* _Compito_:
Riporta il brano dell'estratto sulla politica e la guerra in Libia compreso tra "La prima verità" e "pensarci, né prepararci.", estremi inclusi, rinominando "guerra" in "missione".

* _Estratto fornito_:
Per questo vale la pena soffermarsi sul significato, in politica, dello spirito profetico. Vuol dire guardare a distanza, intuire le future insidie del presente, ma innanzitutto comporta un´operazione verità: è dire le cose come stanno, non come ce le raccontiamo e le raccontiamo per turlupinare, istupidire, e inacidire gli elettori. Di questo non è capace Berlusconi ma neanche gli altri Stati e le istituzioni europee: i primi perché sempre alle prese con scadenze elettorali, le seconde perché intimidite dalle resistenze nazionali. La lentezza con cui si risponde alle rivoluzioni arabe non è la causa ma l´effetto di questi mali.
La prima verità non detta è quasi banale, e concerne l´intervento in Libia e il nostro voler pesare sui presenti sconvolgimenti arabi e musulmani. Condotta con l´intento di apparire attivi, la guerra sta confermando il contrario: una grande immobilità e vuoto di idee. È un attivarsi magari sensato all´inizio, ma che mai ha calcolato le conseguenze (compresa un´eventuale vittoria di Gheddafi) sui paesi arabi-africani e sui nostri. Fra le conseguenze c´è l´esodo di popoli. Un esodo da assumere, se davvero vogliamo esserci in quel che lì si sta facendo. Invece siamo entrati in guerra senza pensarci, né prepararci.

* _Estratti dei dati_:
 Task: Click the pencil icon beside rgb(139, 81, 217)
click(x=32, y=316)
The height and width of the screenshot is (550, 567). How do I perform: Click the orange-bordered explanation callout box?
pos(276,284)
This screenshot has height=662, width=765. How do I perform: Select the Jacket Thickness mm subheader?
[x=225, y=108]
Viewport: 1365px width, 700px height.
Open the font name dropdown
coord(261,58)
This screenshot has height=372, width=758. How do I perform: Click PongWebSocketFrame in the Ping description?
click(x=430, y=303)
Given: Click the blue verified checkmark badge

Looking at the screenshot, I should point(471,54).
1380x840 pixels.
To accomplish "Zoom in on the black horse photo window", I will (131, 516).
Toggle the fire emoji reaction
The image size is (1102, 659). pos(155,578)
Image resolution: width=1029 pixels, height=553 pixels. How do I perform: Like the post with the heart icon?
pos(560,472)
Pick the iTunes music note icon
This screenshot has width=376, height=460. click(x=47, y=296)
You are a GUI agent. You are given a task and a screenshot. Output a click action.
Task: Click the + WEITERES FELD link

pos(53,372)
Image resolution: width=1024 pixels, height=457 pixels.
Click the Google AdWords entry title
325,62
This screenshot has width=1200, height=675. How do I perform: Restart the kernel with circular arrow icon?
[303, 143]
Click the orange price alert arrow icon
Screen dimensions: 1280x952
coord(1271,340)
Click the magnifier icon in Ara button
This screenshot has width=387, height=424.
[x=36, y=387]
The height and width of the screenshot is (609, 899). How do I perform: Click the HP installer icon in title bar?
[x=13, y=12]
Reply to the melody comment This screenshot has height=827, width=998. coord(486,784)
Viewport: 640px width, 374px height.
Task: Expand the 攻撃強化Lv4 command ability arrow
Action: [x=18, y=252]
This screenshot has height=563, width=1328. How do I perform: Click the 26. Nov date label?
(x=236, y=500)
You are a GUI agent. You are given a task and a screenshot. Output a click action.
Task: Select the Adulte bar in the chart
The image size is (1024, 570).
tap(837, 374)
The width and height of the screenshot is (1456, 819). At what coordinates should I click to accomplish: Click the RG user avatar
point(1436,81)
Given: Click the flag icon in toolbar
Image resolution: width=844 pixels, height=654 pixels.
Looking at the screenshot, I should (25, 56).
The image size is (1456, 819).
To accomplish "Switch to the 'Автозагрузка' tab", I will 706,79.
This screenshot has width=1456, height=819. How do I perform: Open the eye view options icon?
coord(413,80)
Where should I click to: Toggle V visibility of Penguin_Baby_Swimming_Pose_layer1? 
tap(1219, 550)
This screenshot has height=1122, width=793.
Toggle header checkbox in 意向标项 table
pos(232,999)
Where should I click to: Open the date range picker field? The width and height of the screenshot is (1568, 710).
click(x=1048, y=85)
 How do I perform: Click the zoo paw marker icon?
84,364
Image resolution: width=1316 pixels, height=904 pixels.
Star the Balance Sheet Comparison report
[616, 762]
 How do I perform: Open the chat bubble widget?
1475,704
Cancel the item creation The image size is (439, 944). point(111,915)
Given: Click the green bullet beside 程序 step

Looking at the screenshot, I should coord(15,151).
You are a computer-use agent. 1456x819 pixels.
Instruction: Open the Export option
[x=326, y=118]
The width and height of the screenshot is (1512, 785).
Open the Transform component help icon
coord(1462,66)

* _Risultato atteso_:
La prima verità non detta è quasi banale, e concerne l´intervento in Libia e il nostro voler pesare sui presenti sconvolgimenti arabi e musulmani. Condotta con l´intento di apparire attivi, la missione sta confermando il contrario: una grande immobilità e vuoto di idee. È un attivarsi magari sensato all´inizio, ma che mai ha calcolato le conseguenze (compresa un´eventuale vittoria di Gheddafi) sui paesi arabi-africani e sui nostri. Fra le conseguenze c´è l´esodo di popoli. Un esodo da assumere, se davvero vogliamo esserci in quel che lì si sta facendo. Invece siamo entrati in missione senza pensarci, né prepararci.